Avec un sens de l'observation aigu, Despentes ne fait aucune concession. D'une écriture intransigeante, tranchante, rageuse, la romancière livre un récit brut de décoffrage, et ça fait du bien. Construction parfaite, efficace, qui emprunte à la culture des séries télé, Despentes a aussi dessiné son roman en forme de réseau. "Vernon Subutex 1" se lit comme on bouffe une série, en état d'addiction, compulsivement, avec en plus la joie de lire la colère que ce roman exprime, cette colère qu'on réprime quotidiennement devant le spectacle du monde, au point d'avoir "mal aux mâchoires à force de serrer les dents". On nous a promis un Vernon Subutex 2 : vivement !
  (Grasset)
 
Vernon Subutex 1 Virginie Despentes (Grasset – 397 pages – 19,90 euros)
En librairie le 7 janvier 2015
 
Extrait :
"Jeff a passé la soirée à le narguer, avec son air sympa.

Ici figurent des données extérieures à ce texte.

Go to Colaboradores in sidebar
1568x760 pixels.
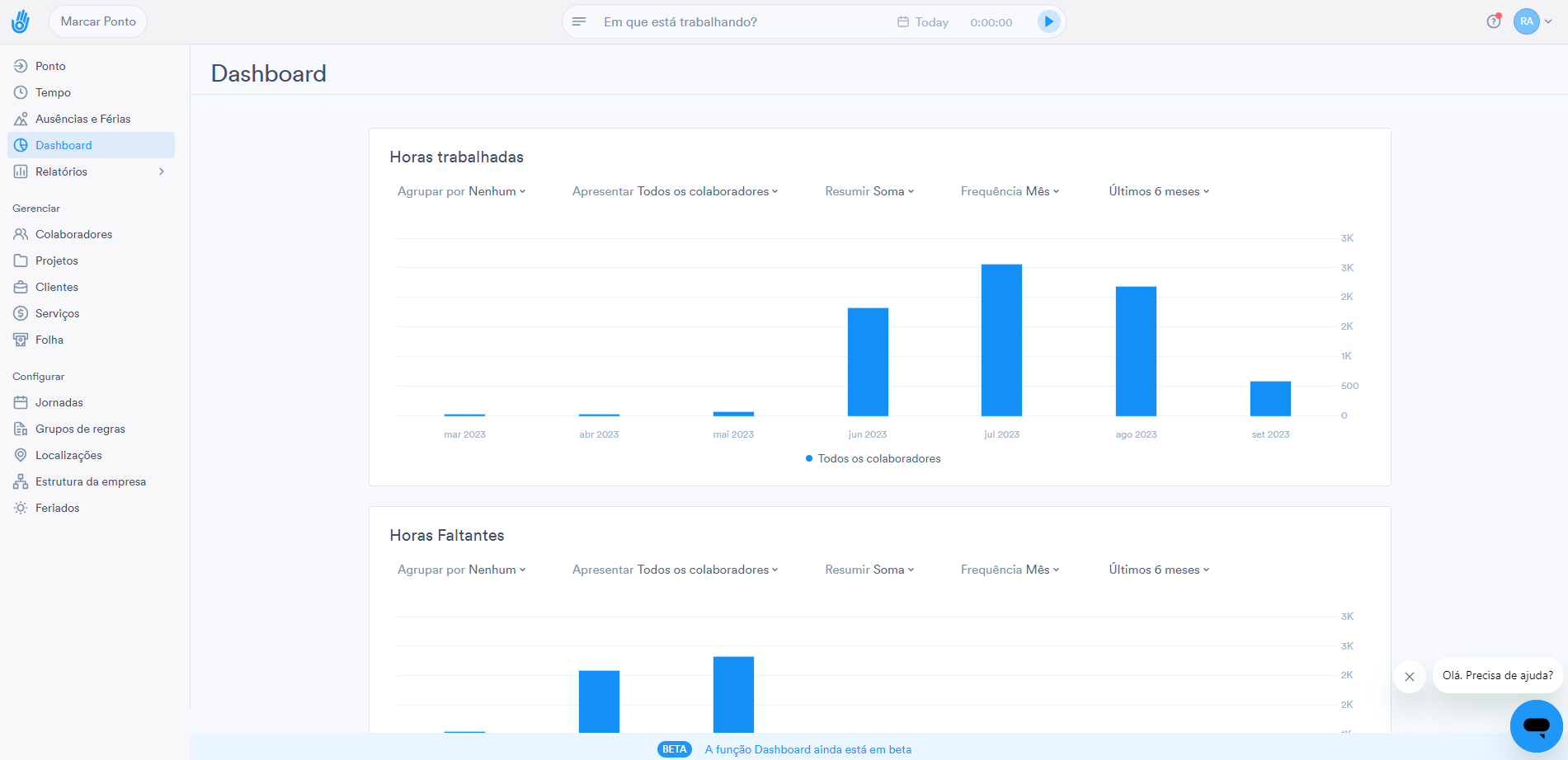click(x=73, y=234)

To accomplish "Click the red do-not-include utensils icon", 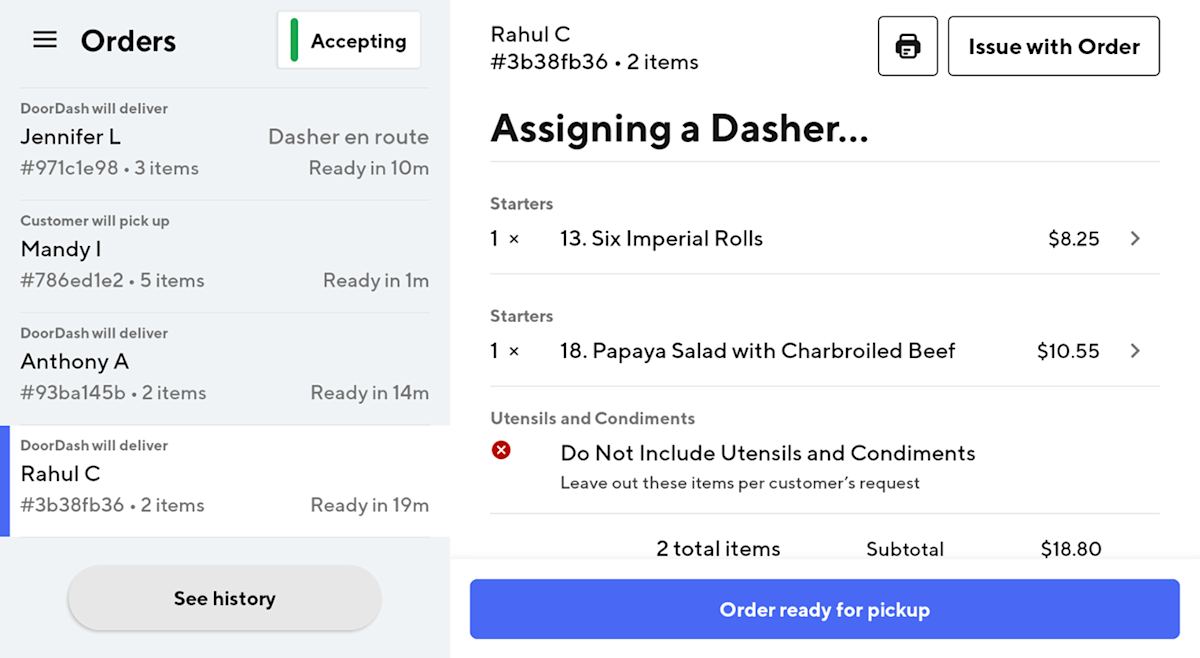I will coord(502,450).
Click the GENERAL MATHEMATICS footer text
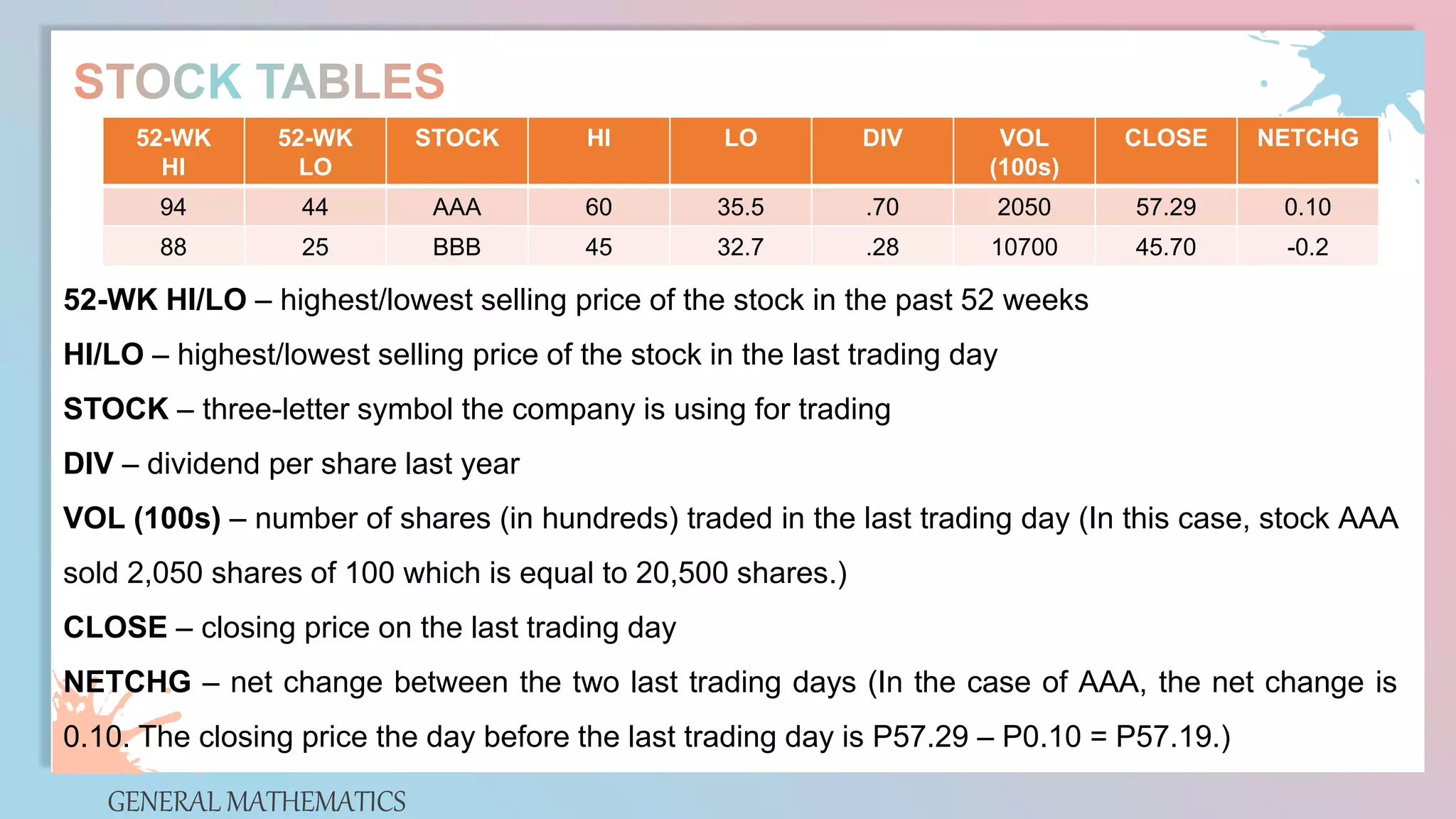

Xavier a tenu le coup. Il a écouté les intellectuels du cinéma français s'autocongratuler sur la qualité de leurs œuvres, se réjouir de se retrouver à Cannes. Cannes, se disait Xavier, c'est la fête de la saucisse avec des putes en Louboutin. Tous à dégueuler leur caviar, le nez plein de coke, après avoir récompensé du cinéma roumain. Les intellos de gauche adorent les Roms, parce qu'on les voit beaucoup souffrir sans jamais les entendre parler. Des victimes adorables. Mais le jour où l'un d'eux prendra la parole, les intellos de gauche se chercheront d'autres victimes silencieuses. Cette bande de baltringues, pensait Xavier, leur grand héros c'était Godard, un type qui ne pense qu'à la thune et qui s'exprime en calembours. Eh bien partant de là, ils ont quand même réussi à dégringoler. Fallait le faire."